┌──

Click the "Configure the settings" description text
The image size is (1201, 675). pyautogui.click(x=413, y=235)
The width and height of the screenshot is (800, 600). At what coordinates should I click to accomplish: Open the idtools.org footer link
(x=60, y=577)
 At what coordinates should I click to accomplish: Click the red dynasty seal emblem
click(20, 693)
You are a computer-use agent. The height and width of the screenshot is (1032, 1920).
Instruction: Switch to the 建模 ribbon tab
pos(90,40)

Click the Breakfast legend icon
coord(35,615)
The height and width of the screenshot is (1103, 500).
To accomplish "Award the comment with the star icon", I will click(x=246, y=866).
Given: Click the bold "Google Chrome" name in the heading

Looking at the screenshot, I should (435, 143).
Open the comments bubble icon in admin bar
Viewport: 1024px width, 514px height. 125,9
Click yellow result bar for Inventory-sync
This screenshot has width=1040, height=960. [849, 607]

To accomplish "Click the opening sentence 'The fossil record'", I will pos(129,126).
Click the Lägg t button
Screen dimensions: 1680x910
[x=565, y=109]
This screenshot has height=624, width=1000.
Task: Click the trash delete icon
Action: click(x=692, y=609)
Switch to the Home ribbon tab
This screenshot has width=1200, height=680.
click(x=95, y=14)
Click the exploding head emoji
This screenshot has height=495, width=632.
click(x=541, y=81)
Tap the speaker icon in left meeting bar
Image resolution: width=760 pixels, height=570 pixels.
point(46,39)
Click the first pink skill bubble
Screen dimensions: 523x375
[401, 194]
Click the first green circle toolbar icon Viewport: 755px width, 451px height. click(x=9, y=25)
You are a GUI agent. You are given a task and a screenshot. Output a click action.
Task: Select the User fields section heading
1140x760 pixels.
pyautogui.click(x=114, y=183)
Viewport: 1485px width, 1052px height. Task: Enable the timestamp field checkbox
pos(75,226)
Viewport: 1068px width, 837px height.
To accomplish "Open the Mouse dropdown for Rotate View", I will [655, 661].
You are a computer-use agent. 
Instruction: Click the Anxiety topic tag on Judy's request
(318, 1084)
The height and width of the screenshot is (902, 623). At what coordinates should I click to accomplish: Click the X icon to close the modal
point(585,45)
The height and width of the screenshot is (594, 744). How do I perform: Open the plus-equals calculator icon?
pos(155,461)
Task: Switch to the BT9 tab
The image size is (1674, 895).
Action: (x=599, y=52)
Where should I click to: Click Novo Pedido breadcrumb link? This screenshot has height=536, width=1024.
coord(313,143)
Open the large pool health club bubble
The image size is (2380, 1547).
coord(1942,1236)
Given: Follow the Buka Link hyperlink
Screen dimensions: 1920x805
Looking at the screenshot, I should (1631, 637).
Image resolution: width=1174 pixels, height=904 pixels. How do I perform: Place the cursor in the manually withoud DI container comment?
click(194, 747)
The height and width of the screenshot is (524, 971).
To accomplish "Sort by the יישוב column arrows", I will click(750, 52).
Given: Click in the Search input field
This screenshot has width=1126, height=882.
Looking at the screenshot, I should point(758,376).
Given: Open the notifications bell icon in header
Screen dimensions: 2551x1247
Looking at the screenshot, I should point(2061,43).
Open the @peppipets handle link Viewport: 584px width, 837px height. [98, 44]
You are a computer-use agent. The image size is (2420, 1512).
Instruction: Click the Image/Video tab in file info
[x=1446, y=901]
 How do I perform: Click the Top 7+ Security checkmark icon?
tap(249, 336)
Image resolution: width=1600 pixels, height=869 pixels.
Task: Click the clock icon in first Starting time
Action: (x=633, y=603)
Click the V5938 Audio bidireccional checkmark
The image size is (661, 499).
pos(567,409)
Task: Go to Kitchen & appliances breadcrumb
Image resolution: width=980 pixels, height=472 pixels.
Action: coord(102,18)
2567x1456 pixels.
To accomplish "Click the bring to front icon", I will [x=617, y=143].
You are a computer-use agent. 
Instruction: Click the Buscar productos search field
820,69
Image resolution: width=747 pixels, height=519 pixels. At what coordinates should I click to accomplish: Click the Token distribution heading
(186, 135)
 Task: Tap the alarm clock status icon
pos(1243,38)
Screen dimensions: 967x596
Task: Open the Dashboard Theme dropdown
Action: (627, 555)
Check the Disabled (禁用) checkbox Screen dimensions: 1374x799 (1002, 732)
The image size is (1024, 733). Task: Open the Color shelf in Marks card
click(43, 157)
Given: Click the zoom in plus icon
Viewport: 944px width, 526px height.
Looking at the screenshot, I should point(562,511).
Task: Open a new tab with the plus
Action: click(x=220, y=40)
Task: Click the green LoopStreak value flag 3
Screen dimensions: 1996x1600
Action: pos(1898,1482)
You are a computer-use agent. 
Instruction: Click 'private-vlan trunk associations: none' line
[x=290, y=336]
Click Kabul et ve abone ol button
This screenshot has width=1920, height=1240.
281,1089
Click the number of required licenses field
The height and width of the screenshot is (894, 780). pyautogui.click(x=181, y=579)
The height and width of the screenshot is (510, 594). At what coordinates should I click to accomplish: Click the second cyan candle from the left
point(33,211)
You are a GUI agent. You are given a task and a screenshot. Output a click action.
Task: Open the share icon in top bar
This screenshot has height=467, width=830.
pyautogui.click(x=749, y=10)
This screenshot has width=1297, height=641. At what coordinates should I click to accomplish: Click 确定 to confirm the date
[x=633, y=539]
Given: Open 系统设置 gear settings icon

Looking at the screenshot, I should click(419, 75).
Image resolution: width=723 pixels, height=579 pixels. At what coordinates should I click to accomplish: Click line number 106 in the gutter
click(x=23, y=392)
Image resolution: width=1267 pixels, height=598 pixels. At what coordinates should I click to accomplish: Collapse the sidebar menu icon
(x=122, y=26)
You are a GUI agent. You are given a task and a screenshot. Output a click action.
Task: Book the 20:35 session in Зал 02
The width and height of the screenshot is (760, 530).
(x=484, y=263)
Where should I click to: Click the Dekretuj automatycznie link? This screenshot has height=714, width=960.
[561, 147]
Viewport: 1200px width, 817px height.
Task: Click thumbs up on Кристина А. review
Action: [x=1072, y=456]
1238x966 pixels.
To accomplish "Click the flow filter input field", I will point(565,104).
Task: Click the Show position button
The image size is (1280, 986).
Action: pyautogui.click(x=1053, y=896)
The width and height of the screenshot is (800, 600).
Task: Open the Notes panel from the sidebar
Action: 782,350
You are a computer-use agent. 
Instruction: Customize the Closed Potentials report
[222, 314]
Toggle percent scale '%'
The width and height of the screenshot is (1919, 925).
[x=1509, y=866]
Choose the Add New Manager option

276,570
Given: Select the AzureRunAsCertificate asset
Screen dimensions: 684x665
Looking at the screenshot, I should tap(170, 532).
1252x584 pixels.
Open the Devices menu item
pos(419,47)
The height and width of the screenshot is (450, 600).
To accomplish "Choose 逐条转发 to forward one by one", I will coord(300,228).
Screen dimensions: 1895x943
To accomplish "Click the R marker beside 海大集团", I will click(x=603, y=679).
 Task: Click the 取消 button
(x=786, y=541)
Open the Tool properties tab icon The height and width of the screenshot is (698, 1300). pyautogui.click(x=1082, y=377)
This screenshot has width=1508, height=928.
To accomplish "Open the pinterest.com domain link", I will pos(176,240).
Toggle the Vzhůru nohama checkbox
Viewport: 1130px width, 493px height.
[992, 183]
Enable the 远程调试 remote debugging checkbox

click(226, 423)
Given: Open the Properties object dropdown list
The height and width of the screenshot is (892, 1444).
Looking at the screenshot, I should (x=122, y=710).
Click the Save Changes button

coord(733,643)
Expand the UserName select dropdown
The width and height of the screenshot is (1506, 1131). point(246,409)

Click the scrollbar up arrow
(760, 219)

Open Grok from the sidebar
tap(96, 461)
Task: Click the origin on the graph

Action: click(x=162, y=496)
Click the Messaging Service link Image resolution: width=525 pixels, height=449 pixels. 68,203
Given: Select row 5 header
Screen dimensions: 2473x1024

└──

What the task asks -> Can you write out the rows, beginning at the line that contains "Open Grok from the sidebar" and stopping after the last line of the rows?

Problem solution ->
Open Grok from the sidebar
tap(96, 461)
Task: Click the origin on the graph

Action: click(x=162, y=496)
Click the Messaging Service link Image resolution: width=525 pixels, height=449 pixels. 68,203
Given: Select row 5 header
Screen dimensions: 2473x1024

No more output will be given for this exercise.